__Text extract__
The defendant, James Ellison, was charged in two counts with possession of stolen mail, a violation of 18 U.S.C. Sec. 1708.1 He was found guilty by a jury on both counts and sentenced to a fiveyear term upon each, the sentences to run concurrently. He appeals from that judgment of conviction.

2

The evidence must be considered in the light most favorable to the judgment. Glasser v. United States, 315 U.S. 60, 62 S.Ct. 457, 86 L.Ed. 680 (1942). It discloses that on August 7, 1971, the appellant and a companion, Miss Pickerine, appeared at a Sears Roebuck Store in Los Angeles and purchased a color television set and stereo equipment. They jointly discussed the purchase and the arrangements for delivery with the sales person. They took the stereo equipment with them but because the size of the television set prevented the purchasers from taking it also, appellant stated he would rent a trailer and return for it later in the day or the following day. Appellant was within listening distance when Pickerine presented a $1900 check in payment for the $1100 cost of the merchandise and obtained approval for the check. It was made payable to Norma Brinkley by Young's Market Company. Identification was presented in the form of a California temporary driver's license, a Young's Market identification, an Industrial Accident form bearing Norma Brinkley's name and an automobile registration. The cashier accepted the check and gave Pickerine cash and a Sears check for the difference.

__Exercise set__
**1)** Repeat the passage of the court opinion excerpt starting at "The defendant, James" and ending at "judgment of conviction.".
**2)** According to the court opinion excerpt, who was named as payee on the check presented at the Sears Roebuck store, and which company issued it?
**3)** Carry the court opinion excerpt forward, picking up after its final sentence.
The lines after the court opinion excerpt come from a separate, unrelated source.

__Given information__
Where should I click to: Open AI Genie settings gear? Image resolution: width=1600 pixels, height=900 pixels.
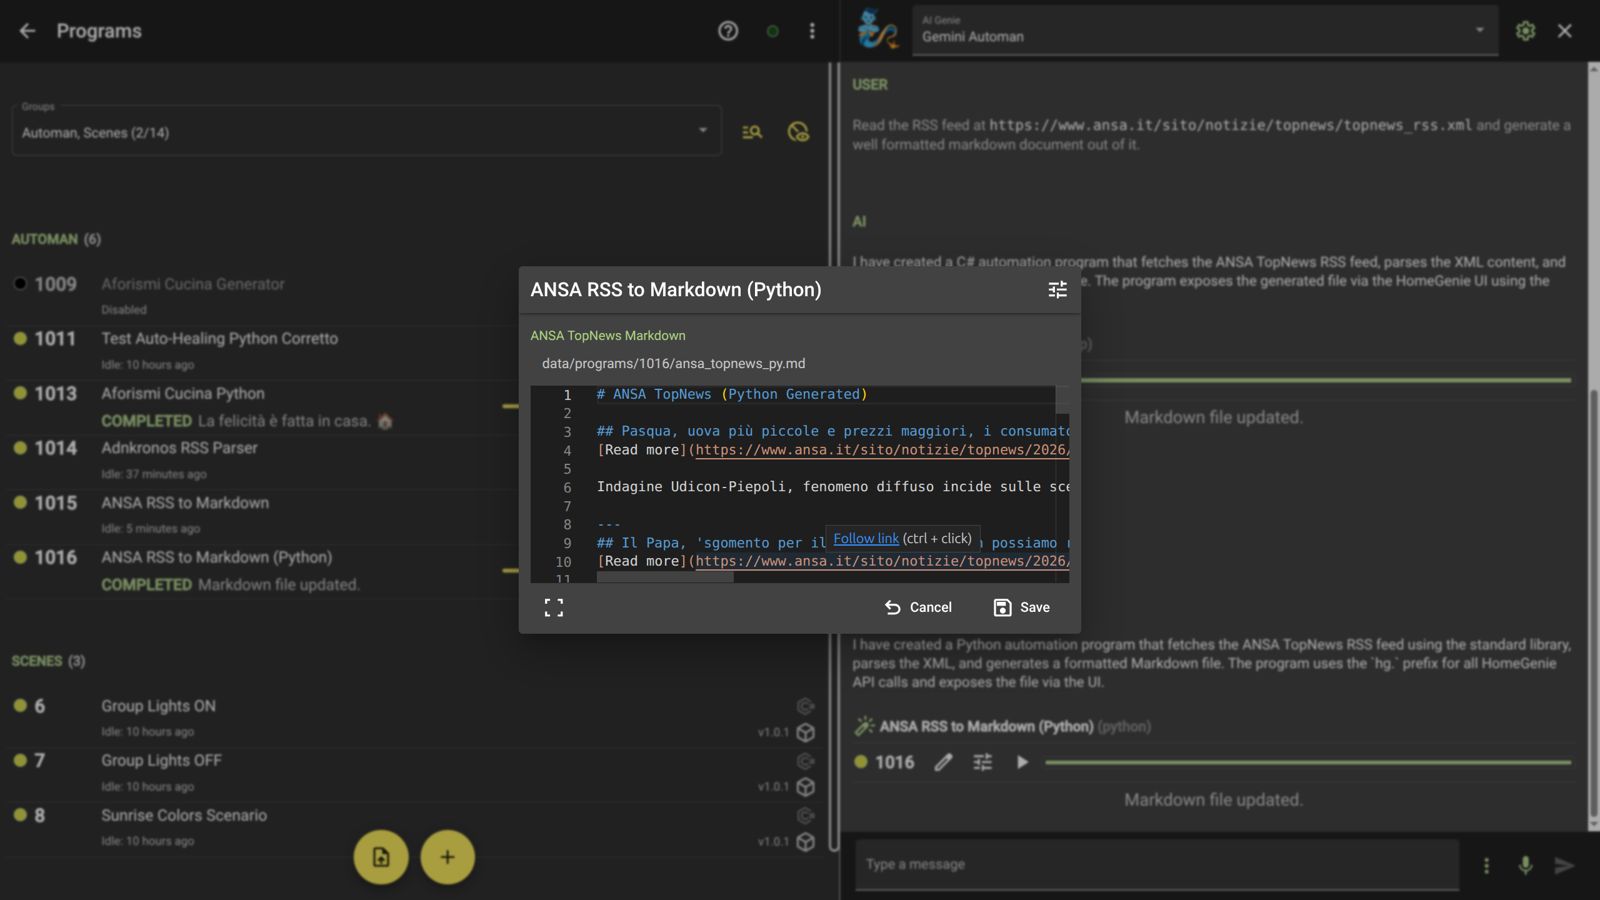[1525, 31]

__Results__
**1)**
The defendant, James Ellison, was charged in two counts with possession of stolen mail, a violation of 18 U.S.C. Sec. 1708.1 He was found guilty by a jury on both counts and sentenced to a fiveyear term upon each, the sentences to run concurrently. He appeals from that judgment of conviction.

**2)** The check was made payable to Norma Brinkley by Young's Market Company.

**3)**
3

The check had been drawn by an employee of Young's Market Company payable to Norma Brinkley and placed in a stamped envelope addressed to her. The envelope was placed in a mail sack which was taken to a collection box and left beside the box. Norma Brinkley never received it. A mail sack similar to that in which the check was placed was subsequently found in the trunk of the car which appellant drove to Sears to pick up the television set. The defendant stated at one point that he had found the mail bag and was on his way to return it; at another point he denied any knowledge of it.

4

The stolen check transaction was reported to the store's security officers who arrested appellant and Pickerine when they returned with a trailer to pick up the television. The indictment and conviction by jury trial followed.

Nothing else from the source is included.